No obstante, el equipo de camareras fijo en plantilla ha negado que el acusado tuviera comportamientos obscenos e inadecuados, al contrario, las “defendía”, y nunca vieron que se sobrepasara con ninguna trabajadora o clienta.

Una joven de 20 años, que estuvo dos días trabajando como relaciones públicas, dejó de ir al pub porque el acusado la intentó besar en dos ocasiones y no se sentía “cómoda” con sus comentarios, pues en uno de ellos incluso, le comentó: “Tienes cara de que te guste que te bajen los pantalones y te empotren contra la pared”.

Otra camarera, que solo estuvo una noche, ha recordado que el propietario hacía “comentarios extraños” como que tenía que ser “buena empleada” o si bailaba encima de la barra ganaría más dinero.

Otra trabajadora, que estuvo más de dos meses como relaciones públicas, ha subrayado que la actitud con las trabajadoras “no era normal” pues a veces les quitaba el teléfono móvil y le escribía frases y poesías.

Consumían y se encontraban mal

Según su relato, era habitual que el acusado invitara a chupitos y copas que normalmente preparaba él mismo, y en una ocasión que consumió ella misma, no recuerda nada, solo que se encontraba mal y vio a una chica tirada en el sillón.

Además, ha manifestado que una noche, el acusado -que se rozaba con las camareras en la barra con ánimo libidinoso- le puso una pastilla de viagra en la copa a un cliente y el joven “lo pasó mal” toda la noche, “excitado y preocupado”.

Otra camarera ha descrito al acusado como un “baboso”, con insinuaciones constantes, se rozaba en la barra y tocaba el culo, y también promovía juegos entre los clientes y las camareras con chupitos y preguntas de corte sexual.

Paula que trabajó en el bar en 2017, ha dicho que el ambiente “no era profesional” porque se obligaba a beber a los trabajadores para tener un “ambiente festivo” y sostiene que el propietario “abusaba de su poder”.

“A veces se pasaba” pero también “se lo permitían”

Las camareras más veteranas tienen otra versión de esa época y aunque reconocen que el acusado tenía la “mente sucia” y “a veces se pasaba”, en ocasiones era porque algunas trabajadoras también “se lo permitían”.

Han señalado que solo se invitaba a amigos del Ejército del acusado -es soldado profesional- y resaltado que nunca vieron “nada extraño”, incluso, han destacado que la menor presuntamente violada en el bar la noche del 27 de enero de 2021 tuvo que ser sacada una noche de la barra y tras ofrecer sexo al novio de una de las camareras.

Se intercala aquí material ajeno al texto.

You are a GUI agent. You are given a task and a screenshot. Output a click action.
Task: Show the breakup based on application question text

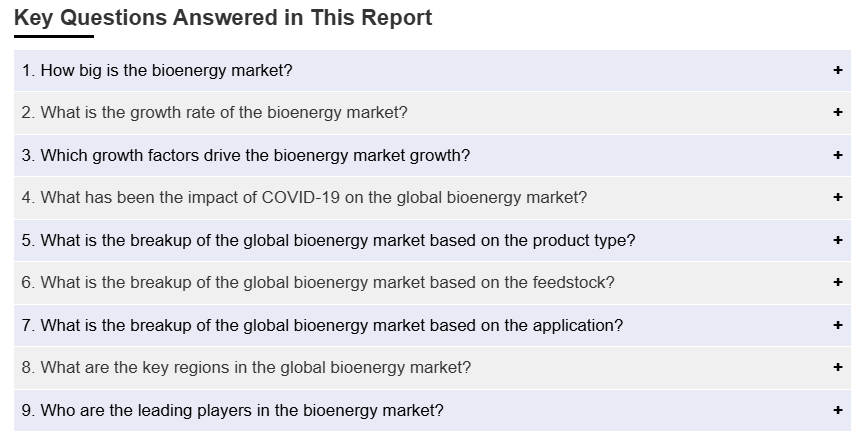(322, 326)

Otra joven, cliente habitual del local, ha indicado que sufrió algunas “borracheras raras” al consumir en el pub, bailando de forma “muy loca” y “guarrilla” con todos los chicos. “Me daba igual todo y yo no soy así”, ha relatado.

Ha descrito al acusado como alguien “muy pesado” y “obsesionado” con algunas chicas y con “comportamientos obscenos”.